В следующий час или полтора Эрна слушала о французских фовистах начала века, немецкой группе «Мост», о живописи «без правил» Матисса и его учителя Моро, о примитивизме, призванном приблизить изобразительное искусство к народу, превратив его в подобие социального плаката.
— Все творчество «Моста» было проникнуто ощущением жестокости среды и сочувствием к человеку, попавшему в эту среду. Красота и благообразность стали излишни в их работах. Эта живопись была уличной, цирковой, колючей. Она коробила эстетов, но принималась плебсом. Маяковский — это такой советский поэт — назвал один из своих ранних сборников «Просто, как мычание». Это название прекрасно подошло бы примитивистам в качестве лозунга. Но не все так просто, моя милая. Они развивались, уходили, уступая место другим. Ты, конечно, не помнишь «Черной комнаты» Хофера или «Отплытия» Бекмана. А ведь это были предупреждения. А «Человек среди руин» того же Карла Хофера? Он сидит за столом, а позади него нет стены. Там одни руины на фоне желто-оранжевого неба. Это ли не пророчество, которое никто не увидел. Картина написана еще в тридцать пятом! А теперь — посмотри вокруг.
Затем она рассказала, что именно их город был одним из центров европейского авангарда и родиной немецкого модерна. Где, как не здесь, в самом независимом из германских городов, могло зарождаться все новое. Зародился здесь и национал-социализм.
— Ах, Эрна, — продолжала она, когда осеннее солнце уже опускалось на крыши домов где-то на Максимилианштрассе, — все мы быстро схватываем форму, не задумываясь над тем, что хотел выразить художник. В этом и наша беда, и беда самого художника. Нам сразу всё понятно — он не умеет рисовать или, того хуже, он просто издевается над нами. Зато в залах Немецкого дома все предельно ясно. Настолько ясно, что хочется поскорее выйти на улицу… Ну, давай прощаться, подруга, — сказала она, протягивая руку. — Тебе через Хофгартен, а мне в противоположную сторону. Если дома вдруг упомянешь обо мне, передавай привет господину профессору.

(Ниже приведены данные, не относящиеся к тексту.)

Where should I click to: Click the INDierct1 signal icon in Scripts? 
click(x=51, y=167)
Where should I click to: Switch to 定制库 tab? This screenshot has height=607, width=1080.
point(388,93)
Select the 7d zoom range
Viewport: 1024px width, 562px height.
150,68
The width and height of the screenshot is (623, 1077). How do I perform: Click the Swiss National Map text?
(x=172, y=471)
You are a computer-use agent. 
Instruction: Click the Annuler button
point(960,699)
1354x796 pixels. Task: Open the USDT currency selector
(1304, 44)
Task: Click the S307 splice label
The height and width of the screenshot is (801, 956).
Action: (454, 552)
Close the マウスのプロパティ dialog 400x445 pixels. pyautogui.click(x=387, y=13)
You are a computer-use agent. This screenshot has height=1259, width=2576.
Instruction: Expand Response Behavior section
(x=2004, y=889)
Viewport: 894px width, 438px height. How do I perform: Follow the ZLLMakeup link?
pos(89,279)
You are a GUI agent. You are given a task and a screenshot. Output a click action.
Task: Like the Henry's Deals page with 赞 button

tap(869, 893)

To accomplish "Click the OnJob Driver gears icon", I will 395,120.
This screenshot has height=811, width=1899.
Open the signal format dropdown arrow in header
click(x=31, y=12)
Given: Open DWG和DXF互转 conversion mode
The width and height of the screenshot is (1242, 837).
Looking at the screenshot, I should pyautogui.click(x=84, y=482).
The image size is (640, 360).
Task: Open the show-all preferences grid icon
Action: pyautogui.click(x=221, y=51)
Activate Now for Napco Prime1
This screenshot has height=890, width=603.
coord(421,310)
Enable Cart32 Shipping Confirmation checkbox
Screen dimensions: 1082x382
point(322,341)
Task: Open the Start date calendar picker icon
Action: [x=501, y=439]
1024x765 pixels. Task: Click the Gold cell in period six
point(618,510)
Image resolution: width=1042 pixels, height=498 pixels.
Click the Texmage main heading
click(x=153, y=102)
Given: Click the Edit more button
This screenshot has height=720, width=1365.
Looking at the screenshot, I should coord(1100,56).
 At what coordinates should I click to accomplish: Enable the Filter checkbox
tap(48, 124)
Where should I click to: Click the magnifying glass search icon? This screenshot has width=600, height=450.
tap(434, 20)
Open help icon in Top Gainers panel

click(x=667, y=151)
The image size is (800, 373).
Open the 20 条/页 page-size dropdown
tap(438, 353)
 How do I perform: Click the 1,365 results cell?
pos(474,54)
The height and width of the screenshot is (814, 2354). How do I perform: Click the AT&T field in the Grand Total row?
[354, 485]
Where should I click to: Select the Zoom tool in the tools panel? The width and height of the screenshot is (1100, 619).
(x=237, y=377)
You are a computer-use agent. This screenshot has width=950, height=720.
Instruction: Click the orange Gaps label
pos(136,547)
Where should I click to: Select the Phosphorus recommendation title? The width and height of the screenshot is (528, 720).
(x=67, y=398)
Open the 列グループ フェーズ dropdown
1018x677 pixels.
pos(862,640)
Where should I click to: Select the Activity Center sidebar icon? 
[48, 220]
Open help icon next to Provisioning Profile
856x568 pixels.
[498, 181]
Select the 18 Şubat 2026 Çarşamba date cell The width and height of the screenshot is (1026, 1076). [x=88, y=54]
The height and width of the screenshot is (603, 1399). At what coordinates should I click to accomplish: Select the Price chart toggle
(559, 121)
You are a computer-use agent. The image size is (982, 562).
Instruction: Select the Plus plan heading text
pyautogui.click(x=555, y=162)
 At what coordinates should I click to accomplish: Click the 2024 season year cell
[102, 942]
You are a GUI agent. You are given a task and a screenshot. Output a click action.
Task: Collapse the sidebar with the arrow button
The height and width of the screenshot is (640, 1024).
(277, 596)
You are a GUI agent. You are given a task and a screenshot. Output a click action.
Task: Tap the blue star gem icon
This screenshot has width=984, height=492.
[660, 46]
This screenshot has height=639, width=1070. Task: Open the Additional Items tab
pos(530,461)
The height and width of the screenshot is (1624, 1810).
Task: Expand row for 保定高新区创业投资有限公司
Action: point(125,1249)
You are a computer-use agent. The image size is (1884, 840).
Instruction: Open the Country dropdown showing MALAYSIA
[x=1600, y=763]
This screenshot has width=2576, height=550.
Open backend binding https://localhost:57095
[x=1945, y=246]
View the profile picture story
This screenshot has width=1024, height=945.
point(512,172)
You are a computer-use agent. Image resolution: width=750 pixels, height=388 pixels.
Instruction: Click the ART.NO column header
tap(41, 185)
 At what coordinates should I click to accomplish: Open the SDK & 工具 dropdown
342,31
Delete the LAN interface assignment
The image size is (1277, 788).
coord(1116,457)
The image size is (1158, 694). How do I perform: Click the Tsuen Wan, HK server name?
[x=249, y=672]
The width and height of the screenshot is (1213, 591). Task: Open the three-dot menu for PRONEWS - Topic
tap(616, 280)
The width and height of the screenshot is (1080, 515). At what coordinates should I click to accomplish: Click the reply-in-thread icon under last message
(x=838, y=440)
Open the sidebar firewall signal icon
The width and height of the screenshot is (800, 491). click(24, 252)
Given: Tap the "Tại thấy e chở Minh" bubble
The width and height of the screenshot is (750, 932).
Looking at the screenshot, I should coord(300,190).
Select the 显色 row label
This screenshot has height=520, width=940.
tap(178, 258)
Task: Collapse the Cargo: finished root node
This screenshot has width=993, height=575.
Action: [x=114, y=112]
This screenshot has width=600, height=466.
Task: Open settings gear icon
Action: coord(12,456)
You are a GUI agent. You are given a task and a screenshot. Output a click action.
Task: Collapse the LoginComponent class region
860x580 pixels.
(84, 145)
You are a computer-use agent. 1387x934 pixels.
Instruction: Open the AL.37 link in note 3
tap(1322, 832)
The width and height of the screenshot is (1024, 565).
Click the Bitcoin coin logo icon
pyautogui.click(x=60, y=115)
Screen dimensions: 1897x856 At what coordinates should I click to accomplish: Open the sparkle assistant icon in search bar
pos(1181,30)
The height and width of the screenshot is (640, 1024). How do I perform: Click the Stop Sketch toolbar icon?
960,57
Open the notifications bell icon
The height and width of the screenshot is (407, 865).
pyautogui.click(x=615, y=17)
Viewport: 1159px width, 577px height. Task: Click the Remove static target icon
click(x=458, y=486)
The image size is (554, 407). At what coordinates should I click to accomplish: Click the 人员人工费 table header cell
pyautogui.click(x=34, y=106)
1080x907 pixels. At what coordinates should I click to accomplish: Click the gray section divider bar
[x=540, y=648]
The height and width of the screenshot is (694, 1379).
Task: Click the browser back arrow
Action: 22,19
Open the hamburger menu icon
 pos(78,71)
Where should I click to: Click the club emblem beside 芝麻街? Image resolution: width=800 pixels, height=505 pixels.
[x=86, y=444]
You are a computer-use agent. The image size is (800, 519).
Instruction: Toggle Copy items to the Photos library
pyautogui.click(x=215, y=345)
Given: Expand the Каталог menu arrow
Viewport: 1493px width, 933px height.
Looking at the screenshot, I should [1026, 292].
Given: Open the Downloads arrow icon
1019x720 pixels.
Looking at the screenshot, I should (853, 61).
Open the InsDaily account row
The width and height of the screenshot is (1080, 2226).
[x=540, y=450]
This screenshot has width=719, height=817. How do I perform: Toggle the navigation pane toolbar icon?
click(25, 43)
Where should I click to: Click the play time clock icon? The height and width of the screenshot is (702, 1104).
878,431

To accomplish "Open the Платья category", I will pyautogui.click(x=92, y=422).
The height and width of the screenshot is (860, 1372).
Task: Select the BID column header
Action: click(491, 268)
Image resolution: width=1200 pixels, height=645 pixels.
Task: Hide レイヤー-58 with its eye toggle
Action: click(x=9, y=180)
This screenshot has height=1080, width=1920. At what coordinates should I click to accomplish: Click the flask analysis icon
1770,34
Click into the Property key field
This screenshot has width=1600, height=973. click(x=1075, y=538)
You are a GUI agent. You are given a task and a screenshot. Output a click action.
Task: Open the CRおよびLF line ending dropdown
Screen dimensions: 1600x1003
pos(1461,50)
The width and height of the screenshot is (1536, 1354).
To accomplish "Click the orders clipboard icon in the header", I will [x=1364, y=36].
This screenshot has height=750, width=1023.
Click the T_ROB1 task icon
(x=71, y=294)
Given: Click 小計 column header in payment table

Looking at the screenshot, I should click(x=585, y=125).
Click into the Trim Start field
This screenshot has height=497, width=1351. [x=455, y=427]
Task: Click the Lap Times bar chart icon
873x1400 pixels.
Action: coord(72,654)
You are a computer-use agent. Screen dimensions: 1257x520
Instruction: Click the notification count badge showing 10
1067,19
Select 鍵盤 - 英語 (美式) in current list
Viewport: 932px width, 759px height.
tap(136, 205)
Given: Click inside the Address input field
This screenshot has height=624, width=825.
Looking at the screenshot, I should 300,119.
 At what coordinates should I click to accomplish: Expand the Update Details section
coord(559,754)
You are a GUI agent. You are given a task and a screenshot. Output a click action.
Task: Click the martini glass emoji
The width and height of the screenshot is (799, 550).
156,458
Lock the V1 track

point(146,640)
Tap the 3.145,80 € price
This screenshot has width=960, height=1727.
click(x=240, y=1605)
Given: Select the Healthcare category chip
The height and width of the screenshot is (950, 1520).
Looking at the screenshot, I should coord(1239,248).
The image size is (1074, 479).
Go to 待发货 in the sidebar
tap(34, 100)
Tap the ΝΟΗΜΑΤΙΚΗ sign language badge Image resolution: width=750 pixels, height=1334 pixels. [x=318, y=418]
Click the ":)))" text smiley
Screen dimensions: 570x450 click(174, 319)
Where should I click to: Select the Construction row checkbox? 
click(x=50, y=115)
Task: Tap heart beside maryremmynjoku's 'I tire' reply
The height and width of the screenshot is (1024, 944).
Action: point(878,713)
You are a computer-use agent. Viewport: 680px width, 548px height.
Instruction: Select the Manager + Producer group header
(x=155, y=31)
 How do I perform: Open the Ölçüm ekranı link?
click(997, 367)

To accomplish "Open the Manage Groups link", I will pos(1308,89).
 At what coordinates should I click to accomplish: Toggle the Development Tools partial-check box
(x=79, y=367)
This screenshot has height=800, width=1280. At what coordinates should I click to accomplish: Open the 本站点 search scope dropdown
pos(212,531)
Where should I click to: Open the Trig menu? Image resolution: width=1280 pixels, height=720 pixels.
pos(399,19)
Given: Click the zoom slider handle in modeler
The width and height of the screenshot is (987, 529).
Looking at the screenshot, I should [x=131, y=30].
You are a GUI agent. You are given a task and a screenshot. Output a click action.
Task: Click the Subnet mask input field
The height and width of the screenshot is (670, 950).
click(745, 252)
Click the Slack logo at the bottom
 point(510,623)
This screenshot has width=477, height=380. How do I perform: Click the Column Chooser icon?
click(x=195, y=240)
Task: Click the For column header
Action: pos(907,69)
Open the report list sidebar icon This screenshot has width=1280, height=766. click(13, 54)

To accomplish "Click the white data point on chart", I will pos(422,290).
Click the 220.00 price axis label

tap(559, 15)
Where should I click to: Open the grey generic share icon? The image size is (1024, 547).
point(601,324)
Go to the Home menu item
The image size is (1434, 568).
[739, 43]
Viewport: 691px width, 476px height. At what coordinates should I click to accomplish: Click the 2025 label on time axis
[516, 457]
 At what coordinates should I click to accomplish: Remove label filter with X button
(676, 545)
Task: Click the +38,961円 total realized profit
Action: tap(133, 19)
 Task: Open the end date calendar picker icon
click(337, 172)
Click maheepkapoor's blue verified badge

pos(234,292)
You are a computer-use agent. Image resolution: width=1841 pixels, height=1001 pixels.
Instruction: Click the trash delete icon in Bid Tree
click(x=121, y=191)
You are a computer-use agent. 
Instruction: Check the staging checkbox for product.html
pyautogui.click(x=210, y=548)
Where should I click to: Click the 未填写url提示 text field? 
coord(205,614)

Мы с братом очень уважаем его и, хотя и не посещали его факультатив, знаем, что он один из немногих, кто не вставляет в свои лекции назидания Геббельса, а рассказывая о Цезаре, не вспоминает фюрера.
Когда Эрна медленно поднималась к себе на третий этаж, она вдруг подумала о таинственных листовках, уже несколько месяцев будораживших город. «Письма белой розы». Не слишком ли романтично для названия подпольной организации? Эрну поразила смутная догадка, и она остановилась. Софи что-то упоминала о «Фиолетовой розе» — художественном кружке русских авангардистов начала века. Уж не она ли…
На следующий день они опять бродили по залам художественных выставок, но уже в Новой пинакотеке, и Софи снова рассказывала о художниках и картинах.
— После тридцать шестого года, когда Геббельс своим приказом запретил критику «немецкого искусства», люди воспринимают все, что вывешено в музее или вышло на киноэкран, как нечто отборное и равноценное. И когда на одной стене рядом с приличной вещью висит откровенная пропагандистская серость, многие этого не замечают. Многие, конечно, чувствуют, что одно им нравится естественным образом, а другое должно нравиться уже только потому, что вывешено здесь. Я скажу тебе, Эрна, крамольную вещь, — Софи перешла на полушепот, — народ без соответствующего воспитания вкуса никогда не разберется в том, где настоящее искусство, а где смазливая угодливость. И никакая кровь и духовное родство с великими предками тут не помогут.